■ **SOURCE DOCUMENT**
──────────
Many future posts are coming that will expand on these themes, because this problem extends well beyond any single rule or league. USTA adult tournaments are already in a fragile state, largely because league play has crowded them out of the competitive ecosystem and because many players and administrators no longer seem to grasp the essential role tournaments play alongside leagues.

More recently, it has become clear that this same blind spot exists within league play itself. League governance increasingly reflects a willingness to sacrifice its highest-performing players through restrictive rules that discourage participation. When league structures make it harder for the strongest players to continue playing, and tournaments no longer exist as a meaningful competitive outlet, those players are left with two choices: leave organized tennis altogether or actively manage their ratings simply to remain eligible. The more insidious consequence is that if they choose departure, it does not solve the underlying problem. It merely lowers the performance threshold of the next group of players who will eventually be pushed out of the adult tennis ecosystem.
──────────
■ **DATA RECORDS**
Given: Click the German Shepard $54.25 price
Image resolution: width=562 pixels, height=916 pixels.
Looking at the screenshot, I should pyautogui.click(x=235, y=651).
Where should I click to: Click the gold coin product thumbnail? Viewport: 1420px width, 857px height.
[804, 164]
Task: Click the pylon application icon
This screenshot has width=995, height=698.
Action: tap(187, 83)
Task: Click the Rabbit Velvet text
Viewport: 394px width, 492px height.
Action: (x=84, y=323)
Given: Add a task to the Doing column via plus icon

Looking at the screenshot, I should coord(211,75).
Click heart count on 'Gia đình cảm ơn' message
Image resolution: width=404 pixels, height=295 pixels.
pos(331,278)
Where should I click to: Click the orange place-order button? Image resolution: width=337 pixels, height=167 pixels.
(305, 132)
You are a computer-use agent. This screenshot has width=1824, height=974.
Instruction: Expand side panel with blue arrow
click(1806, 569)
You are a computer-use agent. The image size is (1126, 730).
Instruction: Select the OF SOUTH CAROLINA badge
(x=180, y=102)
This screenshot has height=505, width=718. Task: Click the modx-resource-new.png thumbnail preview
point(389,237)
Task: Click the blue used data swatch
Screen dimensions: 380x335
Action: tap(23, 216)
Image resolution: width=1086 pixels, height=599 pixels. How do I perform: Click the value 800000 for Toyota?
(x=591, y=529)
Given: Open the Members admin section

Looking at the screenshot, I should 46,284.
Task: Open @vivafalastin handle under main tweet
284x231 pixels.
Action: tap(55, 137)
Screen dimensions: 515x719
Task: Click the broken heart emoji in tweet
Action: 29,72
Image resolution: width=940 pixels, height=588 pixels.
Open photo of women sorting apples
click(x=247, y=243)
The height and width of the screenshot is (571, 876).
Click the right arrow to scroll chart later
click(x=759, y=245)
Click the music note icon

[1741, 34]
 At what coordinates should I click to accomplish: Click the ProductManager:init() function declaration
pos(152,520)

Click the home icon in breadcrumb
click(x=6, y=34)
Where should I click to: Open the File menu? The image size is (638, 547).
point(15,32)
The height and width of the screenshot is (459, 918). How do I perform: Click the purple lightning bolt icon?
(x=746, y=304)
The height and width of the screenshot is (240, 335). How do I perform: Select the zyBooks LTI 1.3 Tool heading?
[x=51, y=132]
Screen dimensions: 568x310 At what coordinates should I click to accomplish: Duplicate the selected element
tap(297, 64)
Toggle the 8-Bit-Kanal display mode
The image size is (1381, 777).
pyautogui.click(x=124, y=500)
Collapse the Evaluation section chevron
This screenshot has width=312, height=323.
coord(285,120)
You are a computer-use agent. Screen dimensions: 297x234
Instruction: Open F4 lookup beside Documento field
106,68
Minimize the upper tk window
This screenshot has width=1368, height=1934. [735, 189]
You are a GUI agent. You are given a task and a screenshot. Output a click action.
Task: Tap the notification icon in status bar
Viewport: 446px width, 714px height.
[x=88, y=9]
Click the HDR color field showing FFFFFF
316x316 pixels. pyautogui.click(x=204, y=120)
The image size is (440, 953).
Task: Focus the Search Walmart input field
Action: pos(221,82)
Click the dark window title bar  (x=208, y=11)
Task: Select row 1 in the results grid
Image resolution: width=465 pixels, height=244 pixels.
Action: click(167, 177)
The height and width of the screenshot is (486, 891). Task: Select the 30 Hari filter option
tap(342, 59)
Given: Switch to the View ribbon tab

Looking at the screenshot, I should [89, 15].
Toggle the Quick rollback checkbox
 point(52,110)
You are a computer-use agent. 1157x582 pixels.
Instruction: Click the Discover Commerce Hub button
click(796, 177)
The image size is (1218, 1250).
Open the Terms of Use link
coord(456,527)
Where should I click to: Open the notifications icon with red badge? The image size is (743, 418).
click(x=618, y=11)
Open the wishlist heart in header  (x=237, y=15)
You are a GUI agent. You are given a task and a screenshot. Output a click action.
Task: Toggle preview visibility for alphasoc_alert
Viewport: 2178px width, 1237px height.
──────────
■ **TASK INSTRUCTIONS**
A – In the piece on USTA adult tennis, what two reasons are given for adult tournaments being in a fragile state?
B – Pick up the piece on USTA adult tennis leagues and tournaments after its last sentence and keep it going.

■ **RESULTS IN ORDER**
A – League play has crowded tournaments out of the competitive ecosystem, and many players and administrators no longer seem to grasp the essential role tournaments play alongside leagues.

B –
Over time, that erosion will collapse the competitive spectrum inward. The end state is not broader participation or healthier leagues, but a homogenized landscape where meaningful differentiation disappears, and adult tennis drifts toward a lowest-common-denominator model that is neither aspirational nor sustainable. Someday, we will all be playing 3.5 tennis because that is all that will be left.


  1. People systematically overlook subtractive changes, Gabrielle S Adams et al, Nature, 7 April 2021.

2 thoughts on “When Governance Loses the Plot: Playoffs? Are you kidding me?

  1. Yodie says:

    Your experience with League team play is exactly why I don’t play League except when a captain I respect needs me to fill the roster. It’s difficult to fight when our voices are never heard. Good luck.